Stability of sorting methods

Data to be sorted often consists of records made of key and payload; the key is what the ordering is based upon, while the payload is some additional data that is just logically carried around in the rearranging process. In some applications one can have keys that should be considered equal, and then a simple specification of sorting might not indicate the order in which the corresponding records should end up in the output list. “Stable” sorting demands that, in such cases, the order of items in the input be preserved in the output. Some otherwise desirable sorting algorithms are not stable, and this can weigh against them.

Sorting Algorithm Stable/Unstable
Bubble Sort Stable
Insertion Sort Stable
Selection Sort Unstable
Quick Sort Unstable
Merge Sort Stable
Heap Sort Unstable
Counting Sort Stable
Radix Sort Stable
Bucket Sort Stable (if implemented properly)

Counting sort

Assume that the keys to be sorted are integers that live in a known range, and that the range is fixed regardless of the number of values to be processed. If the number of input items grows beyond the cardinality of the range, there will necessarily be duplicates in the input. If no data is involved at all beyond the integers, one can set up an array whose size is determined by the range of integers that can appear (not by the amount of data to be sorted) and initialize it to all 0s. Then, for each item in the input data, w say, the value at position w in the array is incremented. At the end, the array contains information about how many instancesof each value were present in the input, and it is easy to create a sorted output list with the correct values in it. The costs are obviously linear.

Bucket sort

Assume the input data is guaranteed to be uniformly distributed over some known range (for instance it might be real numbers in the range 0.0 to 1.0). Then a numeric calculation on the key can predict with reasonable accuracy where a value must be placed in the output. If the output array is treated somewhat like a hash table (cfr. section 4.7), and this prediction is used to insert items in it, then, apart from some local clustering effects, that data has been sorted.

To sort n keys uniformly distributed between 0.0 and 1.0, create an array of n linked lists and insert each key k to the list at position ⌊k · n⌋. This phase has linear cost. (We expect each list to be one key long on average, though some may be slightly longer and some may be empty.) In the next phase, for each entry in the array, sort the corresponding list with insertsort if it is longer than one element, then output it.

Radix Sort

Historically, radix sort was first described in the context of sorting integers encoded on punched cards, where each column of a card represented a digit by having a hole punched in the corresponding row. A mechanical device could be set to examine a particular column and distribute the cards of a deck into bins, one per digit, according to the digit in that column. Radix sort used this “primitive” to sort the whole deck.

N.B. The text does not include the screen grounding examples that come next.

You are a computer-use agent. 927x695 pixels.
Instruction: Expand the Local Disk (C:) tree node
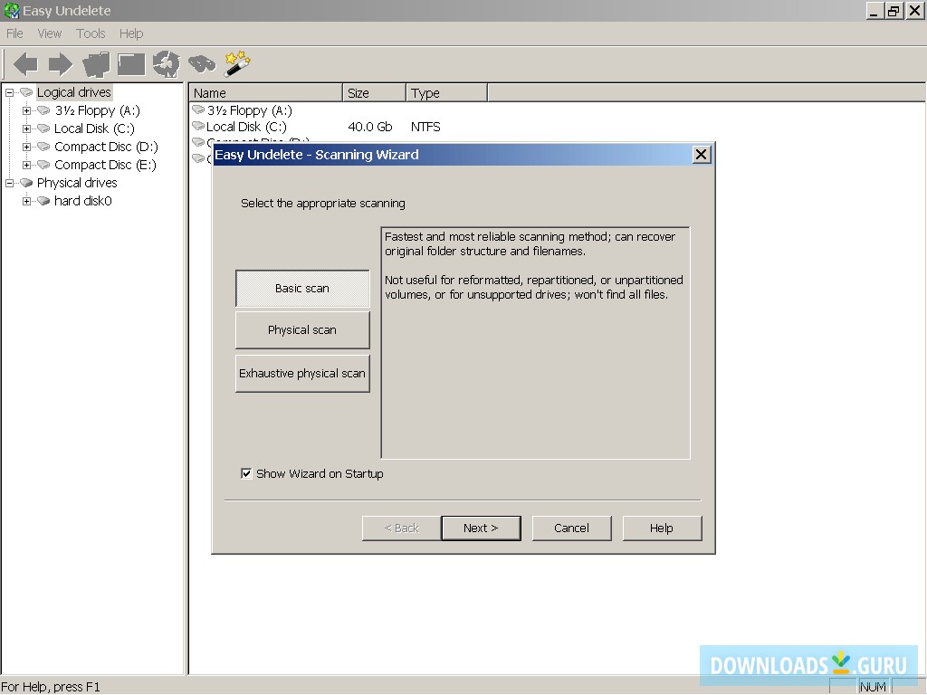28,129
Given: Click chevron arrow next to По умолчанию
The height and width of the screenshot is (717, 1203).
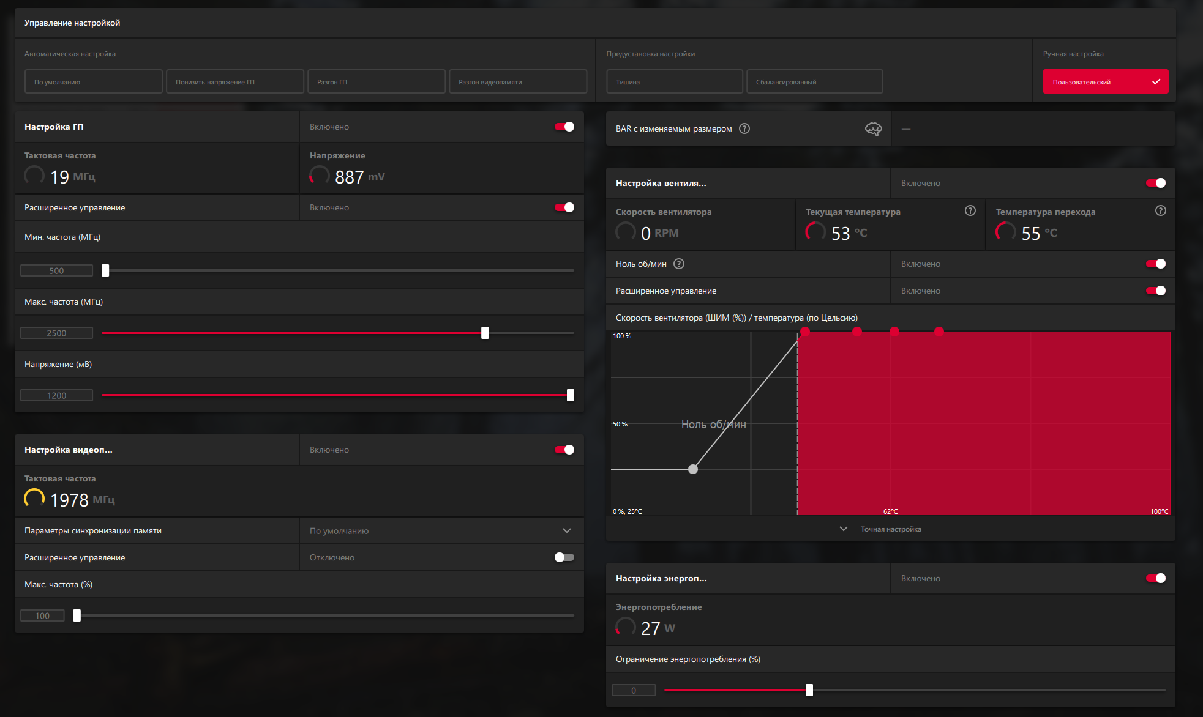Looking at the screenshot, I should pyautogui.click(x=567, y=530).
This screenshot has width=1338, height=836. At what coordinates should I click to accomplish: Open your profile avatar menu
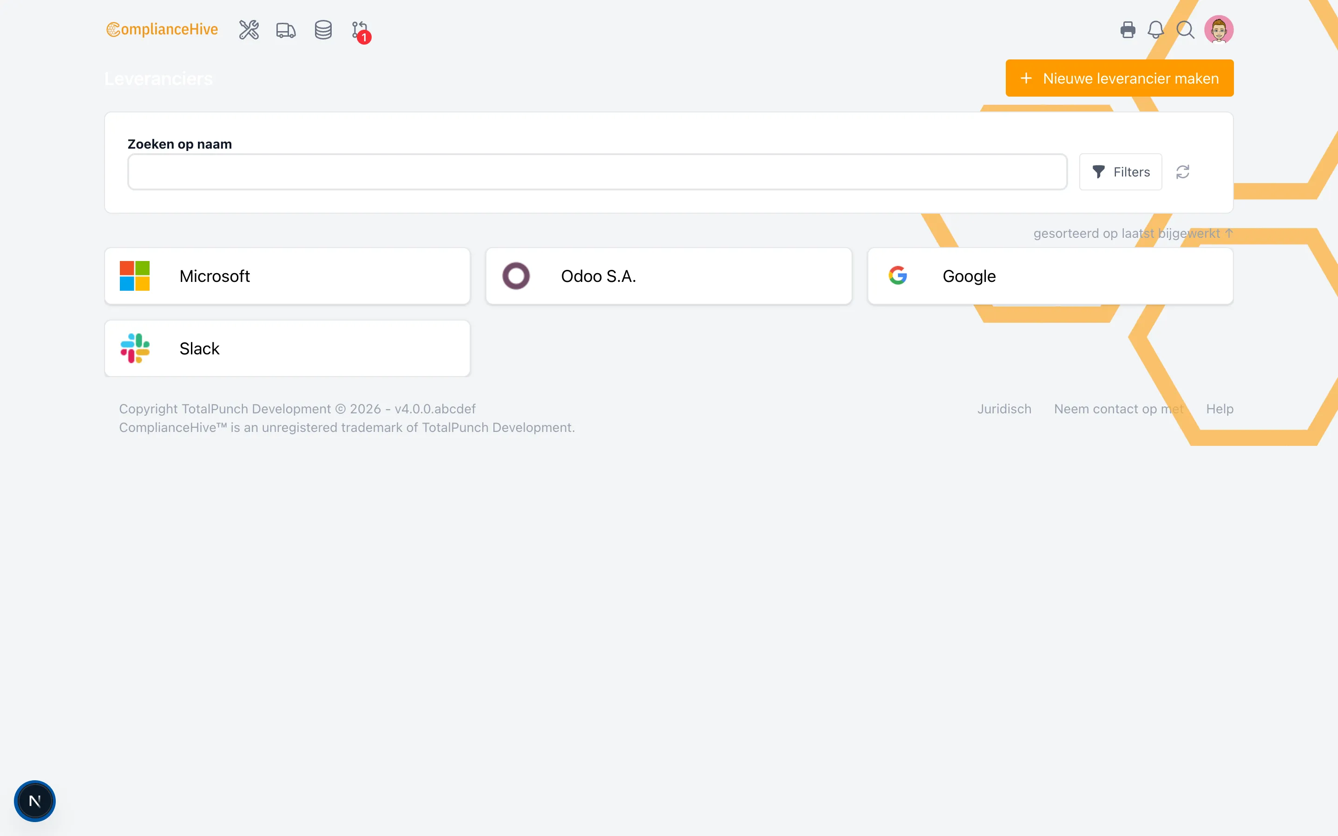click(x=1219, y=29)
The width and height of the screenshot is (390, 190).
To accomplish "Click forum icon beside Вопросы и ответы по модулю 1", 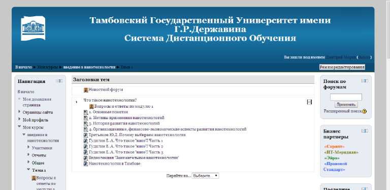I will coord(91,107).
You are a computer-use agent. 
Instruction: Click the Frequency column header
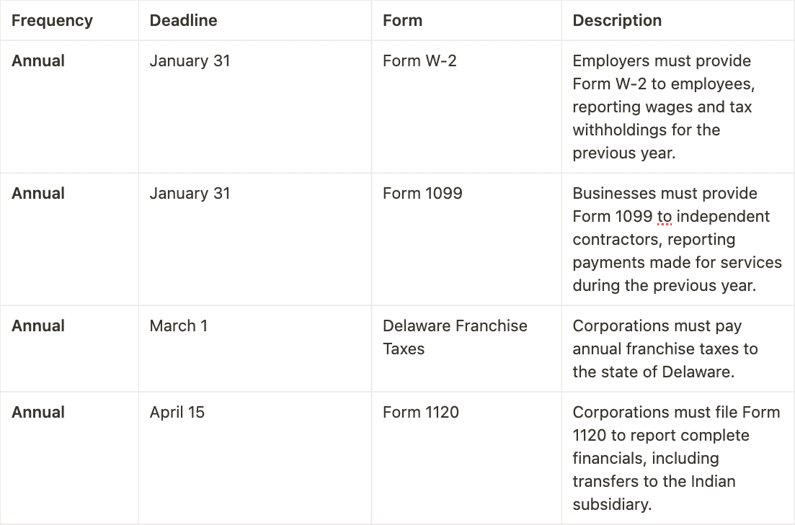click(x=52, y=21)
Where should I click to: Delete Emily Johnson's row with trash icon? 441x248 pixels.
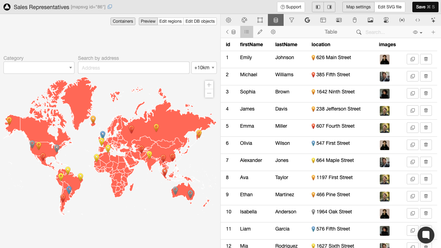click(x=426, y=59)
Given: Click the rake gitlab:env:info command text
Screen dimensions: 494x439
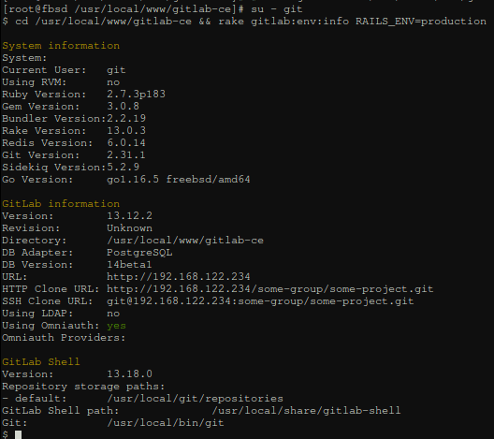Looking at the screenshot, I should (299, 22).
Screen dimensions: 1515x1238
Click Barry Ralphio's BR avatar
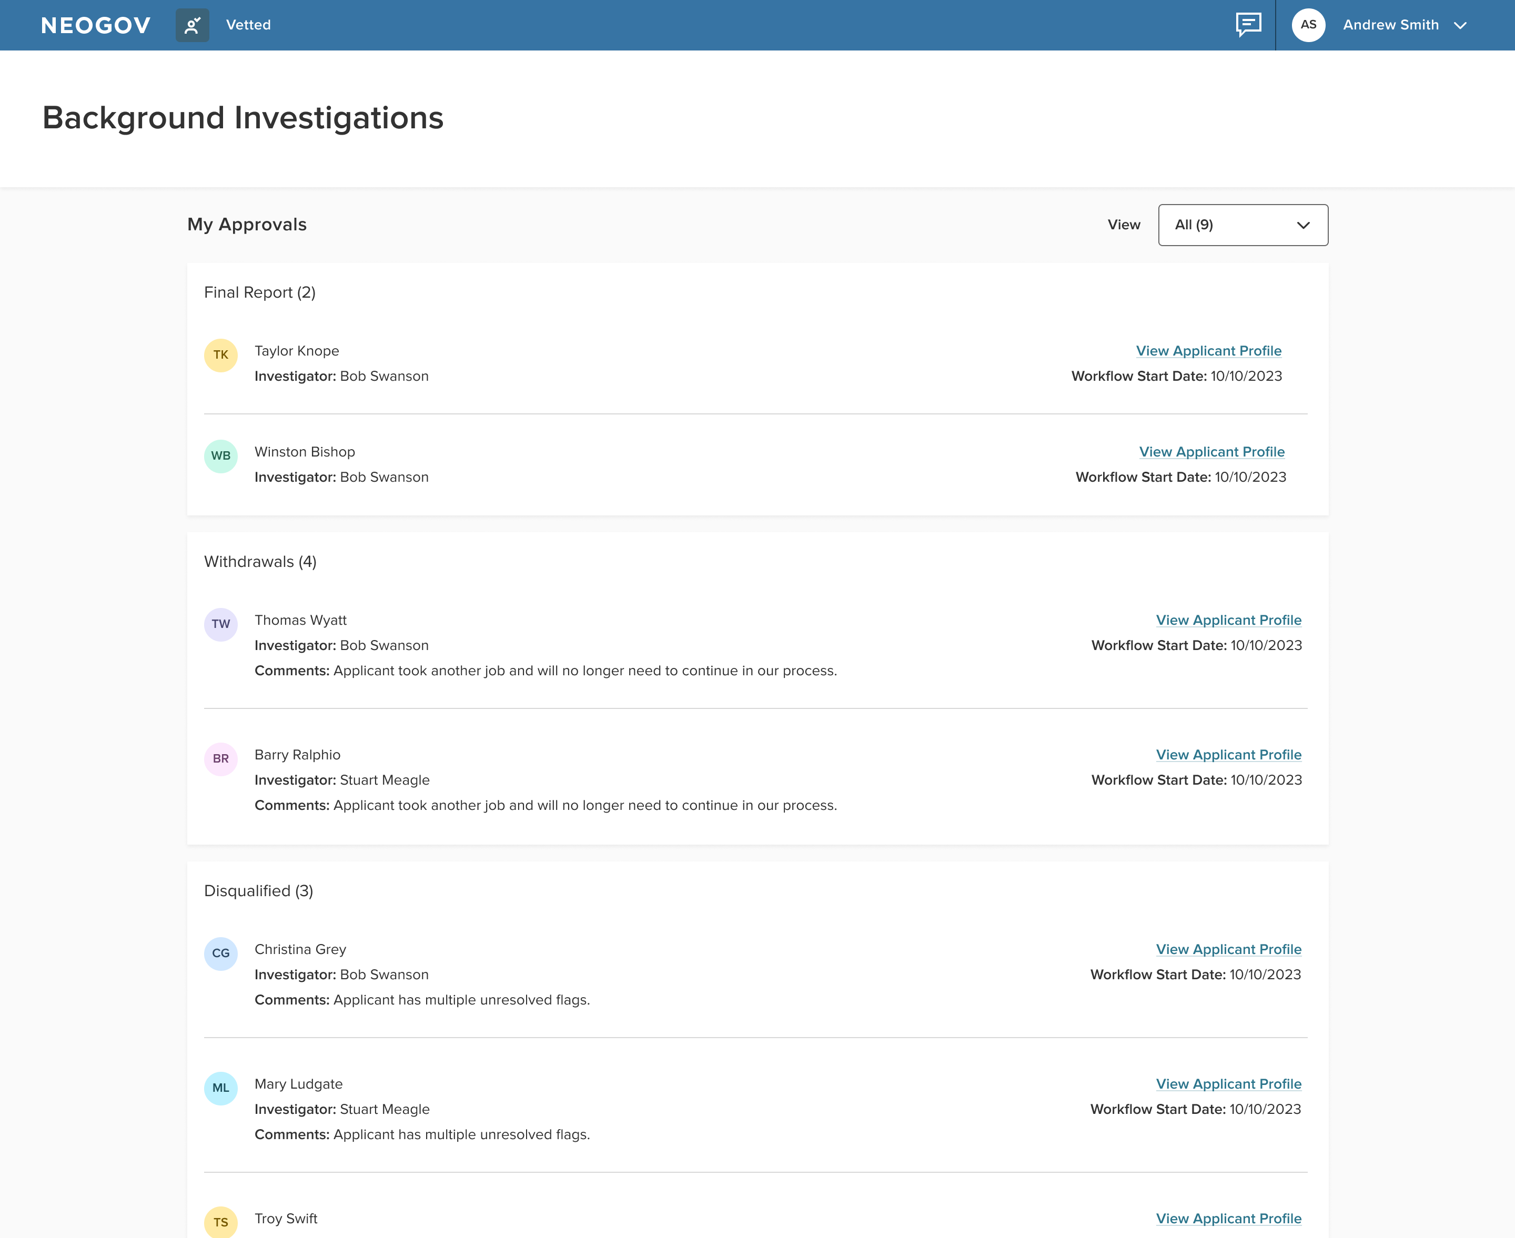point(221,759)
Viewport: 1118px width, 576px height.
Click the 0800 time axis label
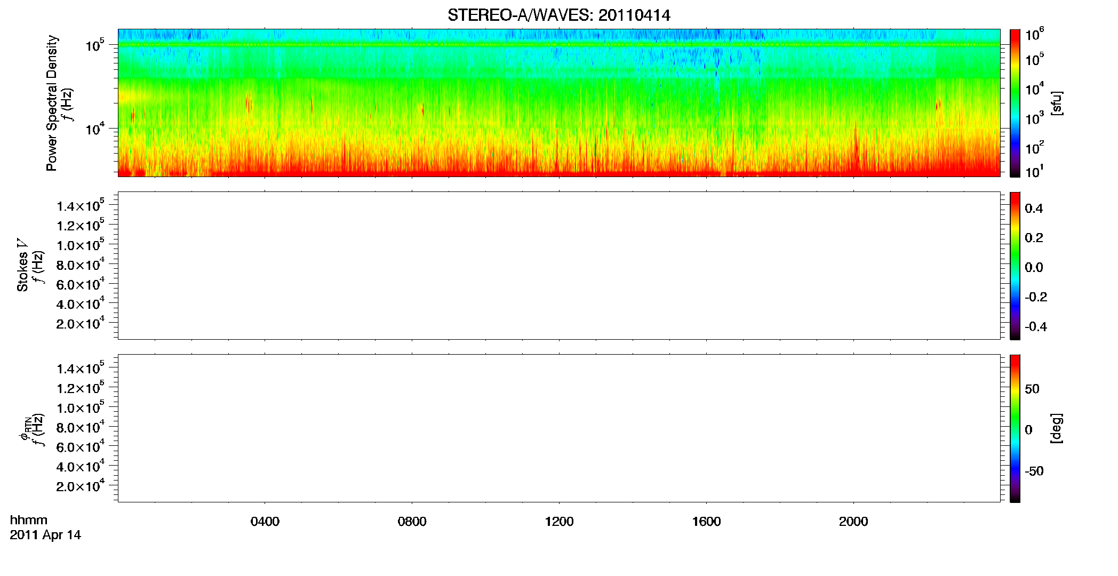(x=412, y=522)
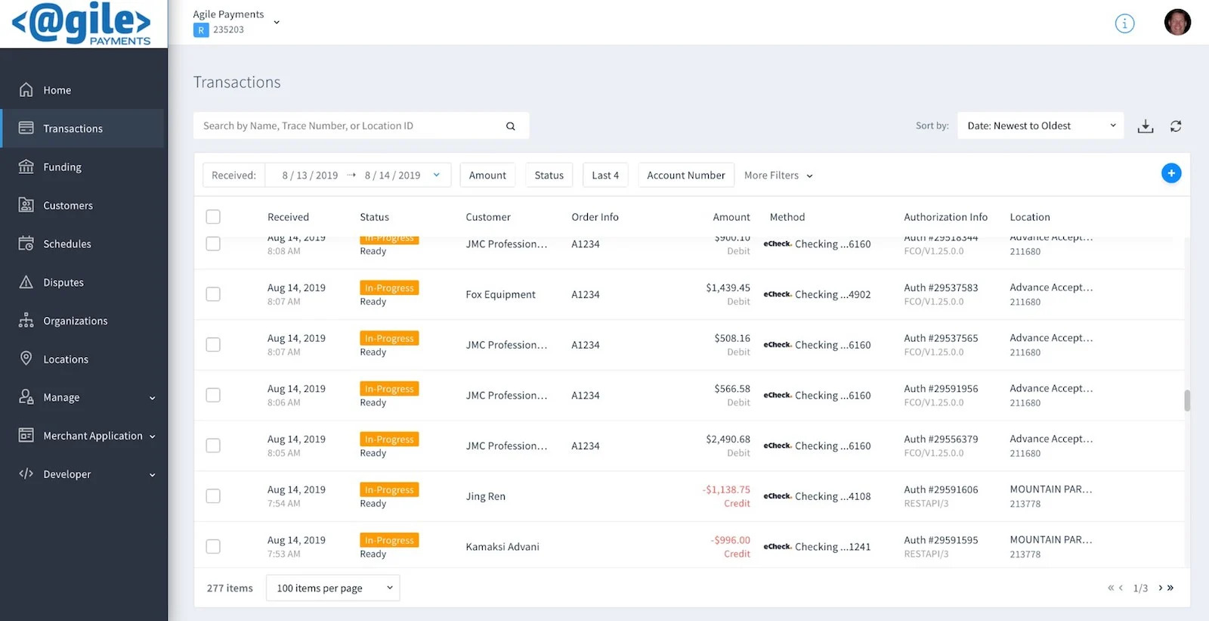Check the Fox Equipment transaction checkbox

[213, 294]
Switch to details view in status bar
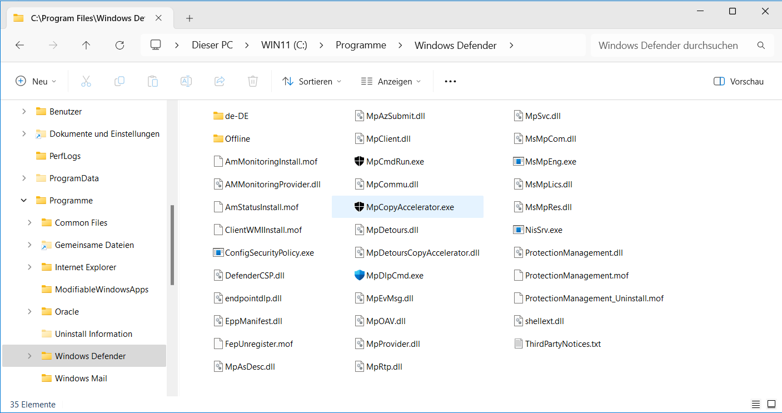Image resolution: width=782 pixels, height=413 pixels. click(x=756, y=404)
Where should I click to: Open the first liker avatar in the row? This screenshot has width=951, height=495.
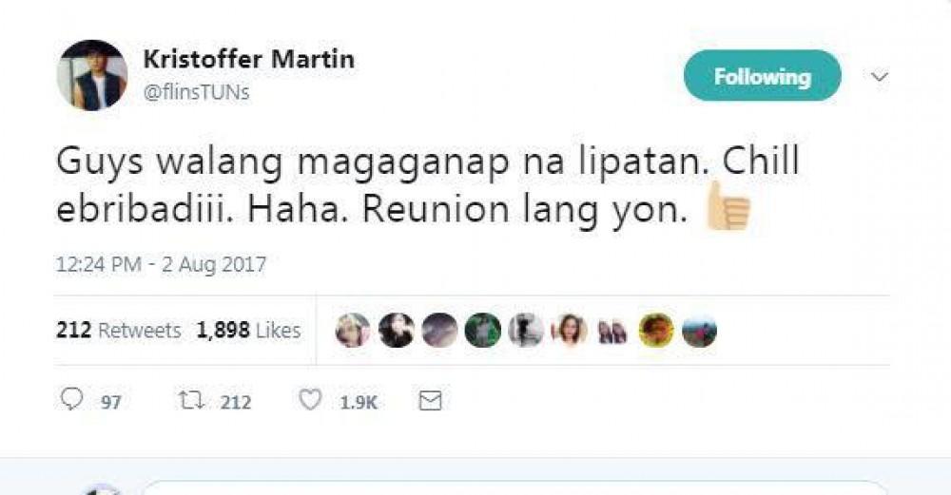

The obvious way to proceed might seem to sort on the most significant digit, then recursively for each bin on the next significant digit, then on the next, all the way down to the least significant digit. But this would require a great deal of temporary “desk space” to hold the partial mini- decks still to be processed without mixing them up.

Radix sort instead proceeds, counter-intuitively, from the least significant digit upwards. First, the deck is sorted into b = 10 bins based on the least significant digit. Then the contents of the bins are collected together, in order, to reform a full deck, and this is then sorted according to the next digit up. But the per-digit sorting method used is chosen to be stable, so that cards that have the same second digit still maintain their relative order, which was induced by the first (least significant) digit. The procedure is repeated going upwards towards the most significant digits. Before starting pass i, the digits in positions 0 to i − 1 have already been sorted. During pass i, the deck is sorted on the digit in position i, but all the cards with the same i digit remain in the relative order determined by the even less significant digits to their right. The result is that, once the deck has been sorted on the most significant digit, it is fully sorted. The number of passes is equal to the number of digits (d) in the numerals being sorted and the cost of each pass can be made linear by using counting sort.

The number of passes is equal to the number of digits (d) in the numerals being sorted and the cost of each pass can be made linear by using counting sort

Explain how radix sort works, to what inputs it can be applied and what its asymptotic complexity is.

Radix sort was invented in the context of sorting punched cards. It is a linear-time algorithm for sorting an arbitrary number of strings of fixed (or, more precisely, bounded) length over a small alphabet. It uses as a subroutine a stable linear-time sorting algorithm for items consisting of a single character over the given alphabet, such as for example counting sort.

Assume the strings have maximum length l and that shorter strings are right-padded with blanks or left-padded with zeros in case of strings of digits—whatever is appropriate for the desired sorting order.

Consider the character positions from the least significant (rightmost, index 0) to the most significant (leftmost, index l − 1). For each character position i, use a linear-time stable sort to sort all the strings based on the character at that position.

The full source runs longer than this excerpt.